After a quick IV of Zofran, they all gave me a hug, and I was out of there!!!!!  My friend Sarah drove me home, and when I got home, my Mom had cooked an awesome meal.  She also cleaned everything as a surprise for my birthday.  I can't even begin to describe what an awesome feeling it was to walk out of the Infusion Center for the last time, I couldn't believe it.  I had made it.  The most traumatizing, challenging, and grueling month of my life, I survived.  It was done.  I finished high dose, the worst month of treatment for anyone with stage 3 malignant melanoma.


So, now what?  Well, my body has to recover from the high dose IVs of Interferon drugs.  So this week, we are hoping my blood platelets return to normal as well as my white blood cell count and my liver enzyme levels.  Then I hope to try to return to work, and on February 12 I start half-dose injections of Interferon.  The half-dose injections should be much less intense, although the oncologist said the fatigue would probably continue and hair loss can often occur in the 3rd and 4th months.  The clinic will teach me to do them myself, and they will be administered three times a week for 40 weeks.  If the fatigue gets to be too much, they will have to take me off of the drug all together.  So we'll see.

Needless to say, I'm looking forward to putting ALL of this behind me someday.  I've already saved up money to go on a vacation when treatment is completely done (and thanks to US Airways for writing me a $650 check at Christmas time when they bumped me off of my flight!).  God provided, and I can't wait!  Not sure where I'll go....maybe back to Hawaii, or maybe Costa Rica, who knows.  I'm still figuring out how all of this fits in with my life, and what it means for everyone around me.  One thing I still know for sure is that God has never abandoned me, and He is incredibly kind and patient with me.
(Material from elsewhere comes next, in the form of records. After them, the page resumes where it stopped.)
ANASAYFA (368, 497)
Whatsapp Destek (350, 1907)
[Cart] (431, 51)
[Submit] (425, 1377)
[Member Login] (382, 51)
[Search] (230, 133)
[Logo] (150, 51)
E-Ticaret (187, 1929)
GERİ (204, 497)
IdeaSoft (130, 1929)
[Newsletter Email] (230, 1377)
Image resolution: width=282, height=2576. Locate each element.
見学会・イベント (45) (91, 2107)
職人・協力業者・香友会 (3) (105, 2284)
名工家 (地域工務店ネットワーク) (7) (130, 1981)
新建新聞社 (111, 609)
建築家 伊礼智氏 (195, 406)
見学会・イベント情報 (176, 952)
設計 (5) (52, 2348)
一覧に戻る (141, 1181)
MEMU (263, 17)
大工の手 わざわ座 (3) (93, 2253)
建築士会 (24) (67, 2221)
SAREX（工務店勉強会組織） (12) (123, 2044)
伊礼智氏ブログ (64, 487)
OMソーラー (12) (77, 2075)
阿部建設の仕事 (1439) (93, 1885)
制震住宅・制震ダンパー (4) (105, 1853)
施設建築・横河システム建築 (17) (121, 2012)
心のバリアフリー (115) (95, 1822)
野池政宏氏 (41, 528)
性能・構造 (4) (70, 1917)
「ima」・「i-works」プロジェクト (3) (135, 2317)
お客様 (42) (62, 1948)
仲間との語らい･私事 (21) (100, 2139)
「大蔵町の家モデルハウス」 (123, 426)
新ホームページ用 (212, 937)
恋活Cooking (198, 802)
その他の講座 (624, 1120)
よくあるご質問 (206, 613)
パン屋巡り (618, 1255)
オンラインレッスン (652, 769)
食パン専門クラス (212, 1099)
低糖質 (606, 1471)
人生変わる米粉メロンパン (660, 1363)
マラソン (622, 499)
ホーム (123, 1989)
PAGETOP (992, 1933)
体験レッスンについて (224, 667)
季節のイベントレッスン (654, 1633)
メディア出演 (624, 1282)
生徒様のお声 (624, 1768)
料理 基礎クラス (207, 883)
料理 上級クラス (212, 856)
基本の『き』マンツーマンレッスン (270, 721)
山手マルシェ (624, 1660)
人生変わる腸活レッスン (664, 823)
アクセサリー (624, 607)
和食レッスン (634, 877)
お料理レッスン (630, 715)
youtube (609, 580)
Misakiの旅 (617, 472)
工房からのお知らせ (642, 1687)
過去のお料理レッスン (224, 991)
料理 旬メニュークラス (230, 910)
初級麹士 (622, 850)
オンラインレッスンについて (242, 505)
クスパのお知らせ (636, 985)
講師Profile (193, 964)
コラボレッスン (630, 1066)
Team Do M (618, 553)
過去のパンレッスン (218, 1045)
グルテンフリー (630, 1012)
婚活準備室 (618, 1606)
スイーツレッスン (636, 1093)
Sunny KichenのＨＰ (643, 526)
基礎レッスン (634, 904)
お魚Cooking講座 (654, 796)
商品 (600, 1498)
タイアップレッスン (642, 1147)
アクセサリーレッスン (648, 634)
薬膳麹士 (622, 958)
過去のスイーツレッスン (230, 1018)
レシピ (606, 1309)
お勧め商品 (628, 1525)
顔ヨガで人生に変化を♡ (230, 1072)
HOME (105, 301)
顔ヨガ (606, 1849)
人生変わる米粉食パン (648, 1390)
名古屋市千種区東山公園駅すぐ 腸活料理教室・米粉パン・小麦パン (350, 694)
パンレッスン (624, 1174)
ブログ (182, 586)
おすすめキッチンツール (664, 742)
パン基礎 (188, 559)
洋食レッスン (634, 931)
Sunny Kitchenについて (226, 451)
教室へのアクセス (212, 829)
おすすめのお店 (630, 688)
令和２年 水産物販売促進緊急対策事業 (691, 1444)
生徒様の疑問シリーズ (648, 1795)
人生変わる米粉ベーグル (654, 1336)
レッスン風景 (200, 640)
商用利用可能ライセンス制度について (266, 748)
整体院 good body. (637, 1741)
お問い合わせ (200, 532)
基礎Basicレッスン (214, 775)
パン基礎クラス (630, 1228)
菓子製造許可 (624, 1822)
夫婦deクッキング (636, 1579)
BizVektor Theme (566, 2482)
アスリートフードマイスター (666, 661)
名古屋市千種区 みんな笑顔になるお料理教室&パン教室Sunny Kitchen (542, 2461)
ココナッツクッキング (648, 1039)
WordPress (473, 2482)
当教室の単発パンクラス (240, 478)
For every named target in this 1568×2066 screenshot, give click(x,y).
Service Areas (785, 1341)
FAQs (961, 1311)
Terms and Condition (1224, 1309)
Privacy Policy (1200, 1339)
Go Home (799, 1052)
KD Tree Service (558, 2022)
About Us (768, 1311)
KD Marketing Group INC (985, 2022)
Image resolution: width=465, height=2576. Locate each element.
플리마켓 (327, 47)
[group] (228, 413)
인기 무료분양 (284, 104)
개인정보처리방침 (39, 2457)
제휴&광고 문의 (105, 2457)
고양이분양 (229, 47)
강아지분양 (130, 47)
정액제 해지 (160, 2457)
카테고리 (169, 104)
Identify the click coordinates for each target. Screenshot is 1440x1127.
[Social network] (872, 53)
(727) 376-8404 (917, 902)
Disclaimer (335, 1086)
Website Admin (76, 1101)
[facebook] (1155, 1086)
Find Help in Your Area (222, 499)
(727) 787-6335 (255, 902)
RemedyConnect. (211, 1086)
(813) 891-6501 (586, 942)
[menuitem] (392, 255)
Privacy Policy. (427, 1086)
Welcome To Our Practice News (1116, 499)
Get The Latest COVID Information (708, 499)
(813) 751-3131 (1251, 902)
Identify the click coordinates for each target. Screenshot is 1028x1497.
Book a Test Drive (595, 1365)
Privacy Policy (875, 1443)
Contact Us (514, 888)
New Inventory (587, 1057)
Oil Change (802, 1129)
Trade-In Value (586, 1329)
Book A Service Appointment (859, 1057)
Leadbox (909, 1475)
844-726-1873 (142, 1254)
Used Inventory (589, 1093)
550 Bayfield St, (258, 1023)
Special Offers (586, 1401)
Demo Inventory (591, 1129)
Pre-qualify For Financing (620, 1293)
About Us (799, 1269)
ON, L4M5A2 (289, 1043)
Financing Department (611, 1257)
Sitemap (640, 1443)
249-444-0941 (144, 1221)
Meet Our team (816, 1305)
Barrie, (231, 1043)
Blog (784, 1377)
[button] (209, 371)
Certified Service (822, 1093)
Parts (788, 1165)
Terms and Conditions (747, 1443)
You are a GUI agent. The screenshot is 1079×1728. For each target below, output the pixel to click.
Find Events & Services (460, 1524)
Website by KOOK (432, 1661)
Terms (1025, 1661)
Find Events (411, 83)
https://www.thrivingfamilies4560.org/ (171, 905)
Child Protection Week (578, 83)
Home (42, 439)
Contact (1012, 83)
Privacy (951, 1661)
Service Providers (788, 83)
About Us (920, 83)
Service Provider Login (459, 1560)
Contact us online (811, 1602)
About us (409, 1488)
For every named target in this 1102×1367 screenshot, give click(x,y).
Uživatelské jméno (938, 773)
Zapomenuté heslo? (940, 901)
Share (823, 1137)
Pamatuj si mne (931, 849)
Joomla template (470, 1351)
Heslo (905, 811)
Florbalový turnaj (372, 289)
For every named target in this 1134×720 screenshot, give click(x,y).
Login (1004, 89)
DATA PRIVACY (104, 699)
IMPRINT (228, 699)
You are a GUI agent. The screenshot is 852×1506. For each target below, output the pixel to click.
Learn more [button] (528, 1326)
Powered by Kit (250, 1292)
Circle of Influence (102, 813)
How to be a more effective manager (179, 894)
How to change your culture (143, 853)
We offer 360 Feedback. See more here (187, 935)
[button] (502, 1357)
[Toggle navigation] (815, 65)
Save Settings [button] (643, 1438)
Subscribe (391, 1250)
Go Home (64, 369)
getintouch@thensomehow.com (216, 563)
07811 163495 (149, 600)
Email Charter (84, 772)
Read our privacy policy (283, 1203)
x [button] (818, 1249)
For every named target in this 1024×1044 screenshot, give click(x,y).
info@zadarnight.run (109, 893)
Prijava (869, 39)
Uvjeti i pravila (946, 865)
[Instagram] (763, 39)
I also just wanted to say thank you to you.  Thank you for every person that has prayed for me and/or my family.  Thank you for each person who has sent a card(s), bible verses, text messages, emails, FB posts, Instagram comments, and tweets.  Thank you for the countless flowers which kept the house looking joyful and beautiful.  Thank you for those who came to visit me and cheer me up.  Thank you for each person who came to treatment with me, taking a day out of your life to cheer me on and let God use you to lift me up.  Thank you to those who came to stay with me through the night as I tossed and turn from high fevers and pain.  Thank you for the gifts of thoughtfulness and generosity.  And just thank you for believing I could get through this.